In an interview for the Rediscovering Biology website, researcher Eric Vilain described how the paradigm changed since the discovery of the SRY gene:

For a long time we thought that SRY would activate a cascade of male genes. It turns out that the sex determination pathway is probably more complicated and SRY may in fact inhibit some anti-male genes.

The idea is instead of having a simplistic mechanism by which you have pro-male genes going all the way to make a male, in fact there is a solid balance between pro-male genes and anti-male genes and if there is a little too much of anti-male genes, there may be a female born and if there is a little too much of pro-male genes then there will be a male born.

We [are] entering this new era in molecular biology of sex determination where it's a more subtle dosage of genes, some pro-males, some pro-females, some anti-males, some anti-females that all interplay with each other rather than a simple linear pathway of genes going one after the other, which makes it very fascinating but very complicated to study.

In an interview by Scientific American in 2007, Vilian was asked: "It sounds as if you are describing a shift from the prevailing view that female development is a default molecular pathway to active pro-male and antimale pathways. Are there also pro-female and antifemale pathways?" He replied:

Modern sex determination started at the end of the 1940s—1947—when the French physiologist Alfred Jost said it's the testis that is determining sex. Having a testis determines maleness, not having a testis determines femaleness. The ovary is not sex-determining. It will not influence the development of the external genitalia. Now in 1959 when the karyotype of Klinefelter [a male who is XXY] and Turner [a female who has one X] syndromes was discovered, it became clear that in humans it was the presence or the absence of the Y chromosome that's sex determining. Because all Klinefelters that have a Y are male, whereas Turners, who have no Y, are females. So it's not a dosage or the number of X's, it's really the presence or absence of the Y. So if you combine those two paradigms, you end up having a molecular basis that's likely to be a factor, a gene, that's a testis-determining factor, and that's the sex-determining gene. So the field based on that is really oriented towards finding testis-determining factors. What we discovered, though, was not just pro-testis determining factors. There are a number of factors that are there, like WNT4, like DAX1, whose function is to counterbalance the male pathway.

Exercise instructions:
• a. Answer from the interview text on sex determination:
(i) On what website did Eric Vilain's first interview appear?
(ii) In what year did Alfred Jost say the testis determines sex?
(iii) Which two factors does Vilain name as counterbalancing the male pathway?
• b. List every gene or factor that the interview text on sex determination names.
The lines that come after this text have no part in the work.

Information supplied:

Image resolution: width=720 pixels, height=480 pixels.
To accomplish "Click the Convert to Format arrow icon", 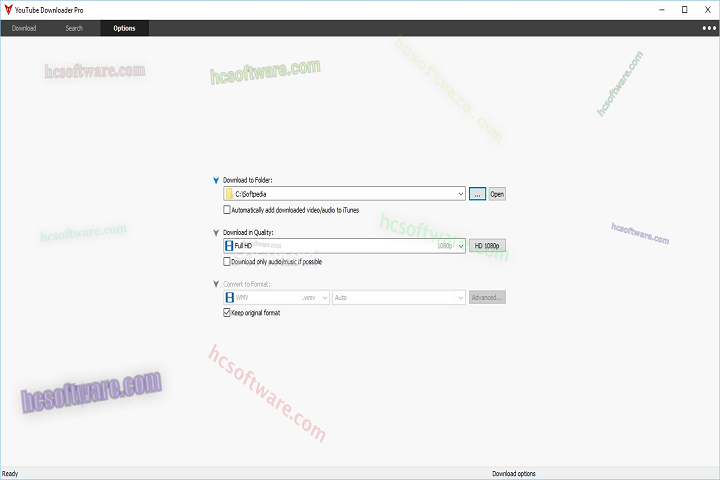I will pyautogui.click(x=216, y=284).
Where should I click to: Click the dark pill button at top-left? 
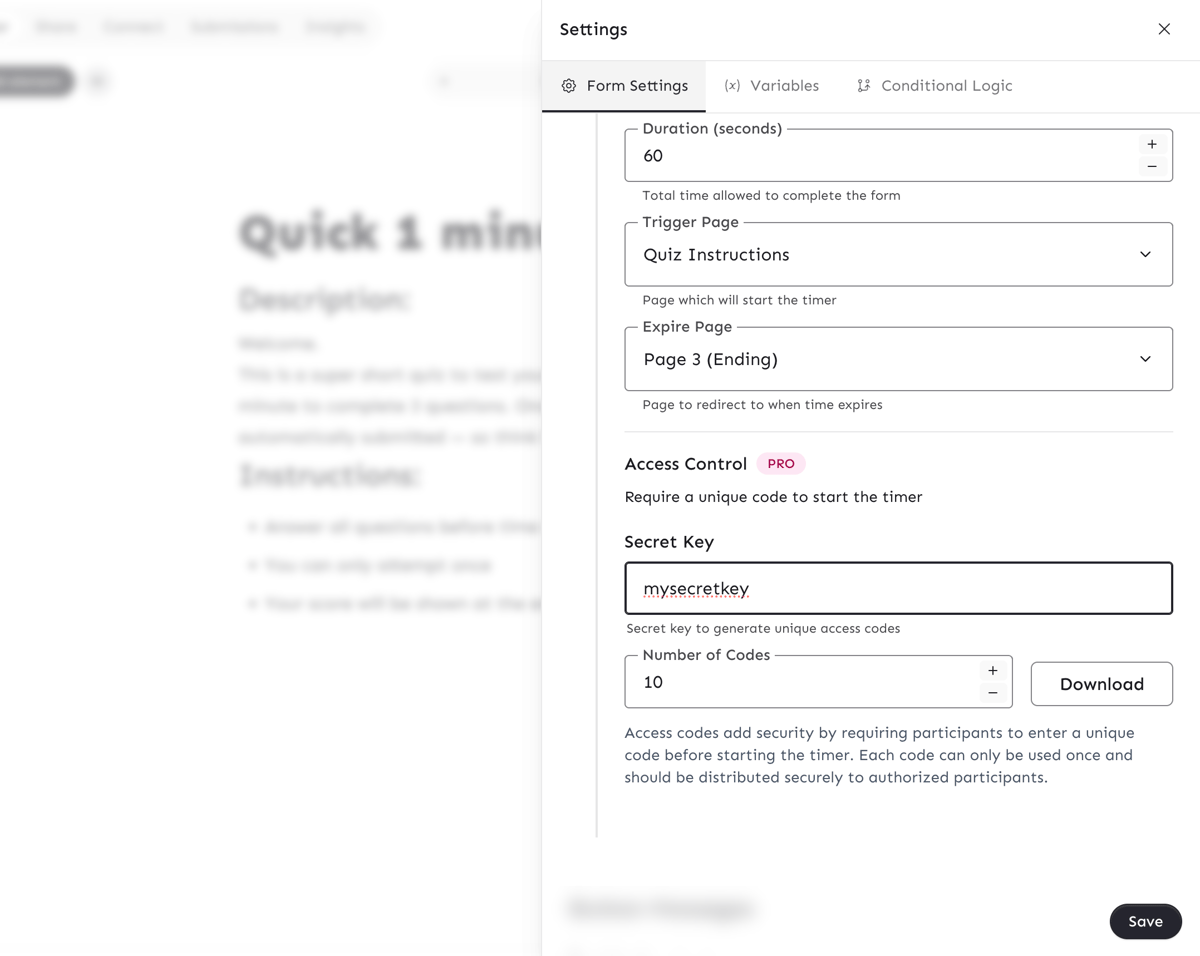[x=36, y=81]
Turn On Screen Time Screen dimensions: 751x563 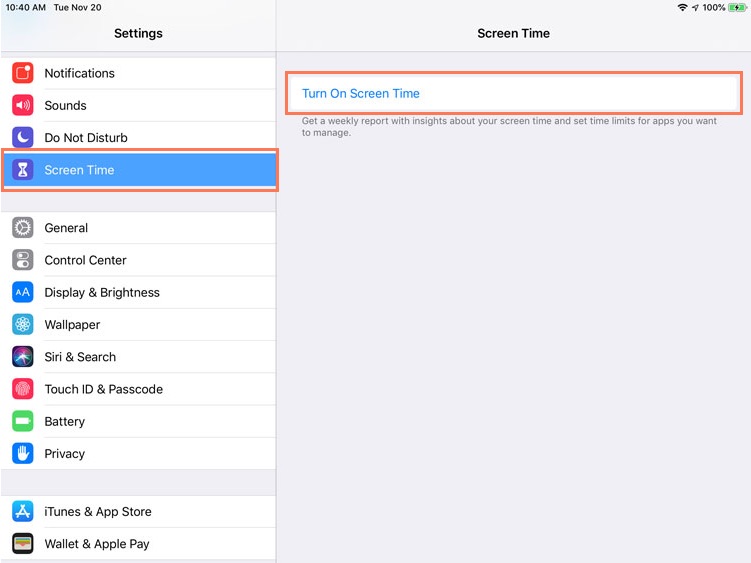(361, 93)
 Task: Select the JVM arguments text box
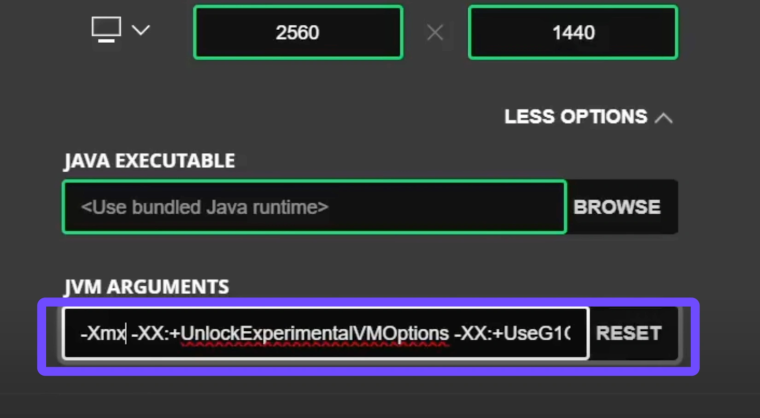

Completed exercise:
• a.
(i) Rediscovering Biology
(ii) 1947
(iii) WNT4 and DAX1

• b. SRY, WNT4, DAX1